Love the purply cauliflower. What gorgeous colors you have in your veggie garden this year.

Miranda R Mueller said...

Heck yes you can eat the leaves. Just as good as the flower in my opinion. I eat every part of my broccoli except for the snail nibbled bits and the tough lower stem: the chickens get those parts.
My broccoli has done quite well this and last year - not as big of crowns this year, but good enough. My cauli is just peeking out. I staggered about 8 brocc plants this year and i'm loving having so much, as i can eat a huge pot of steamed brocc all by myself!

Iris said...

Kathleen--Thank you! The bay was a gift about a month ago, so I just potted it, especially since it's only 10" tall and very skinny right now.

k--I like them roasted, too, especially with a little cumin, coriander, and turmeric!

Deb--Yep! Treat the leaves just like any greens. (I've never heard of eating cauliflower leaves, though.) I don't think it got as cold as was predicted last night (and probably won't tonight either), so you're probably fine. Thank you--I like the colors, too!

Miranda--We just ate huge bowls of steamed broccoli (as a change from roasted) for dinner tonight, but it was from Boggy Creek Farm Stand because mine's too puney so far. Congratulations on your big crop!

Linda/Central Texas Gardener said...

How beautiful! Your vegetables always look "too good to eat!"

Kathleen Scott said...

Thanks for following up on the bay tree. The upper leaves on mine are showing cold damage. I didn't even think about covering it. Since your post, I'm thinking of moving it to a raised bed (fenced from the deer, of course).

Iris said...

Linda--Thanks--I think it might be my photo-cropping skills as much as my ability to grow pretty vegetables!

Kathleen--You're welcome! I usually err on the side of covering anything new to me, but I don't yet know how cold sensitive bay trees are. From your comment, I'm guessing they ARE somewhat cold-sensitive.

KMTBERRY said...

I simply can NOT believe how little broccoli you are getting!
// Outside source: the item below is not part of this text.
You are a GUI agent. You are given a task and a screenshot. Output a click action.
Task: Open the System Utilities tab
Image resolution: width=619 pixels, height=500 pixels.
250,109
I get HUGE amounts every winter, my broccoli are nearly as prolific as tomato plants. Well as tomato plants USED to be. (I wonder how they will do this year, assuming it keeps actually RAINING?)

Here are some things that might be wrong:

1) maybe you have planted a cruddy variety. I bought TWO varieties at Organic Gardener because I couldn't remember (of course) which one was the GOOD variety. The GOOD ones made gigantic heads and nearly full size secondary heads, staring in December. The BAD variety is just now making rather puny heads (like yours)

Oh...did I MARK which variety was which? OF COURSE NOT. I do remember what they were: Packman and Calabrese. I think PACKMAN is the good one.

2) Maybe they aren't getting enough SUN. My broccoli are facing South in an area of virtually no shade. My neighbor Glen planted his facing west. He is just now getting puny heads, and mine have been producing huge heads since December.

4) Maybe they are crowded? Since it sounds like you begrudge them space, maybe you can dig a bed especially for them next fall and plant them really far apart.

I hate to see you GIVE UP on Broccoli, when (in my experience) it is ONE of the most REWARDING things we can grow in this benighted climate.

Iris said...

KMTBERRY--Thanks for all the tips! I'm not giving up on broccoli yet. I planted mine from seed from Botanical Interests, and the variety was called "Di Cicco."

Pretty sure they're getting enough sun but they very well may be too crowded, and maybe Di Cicco isn't so great.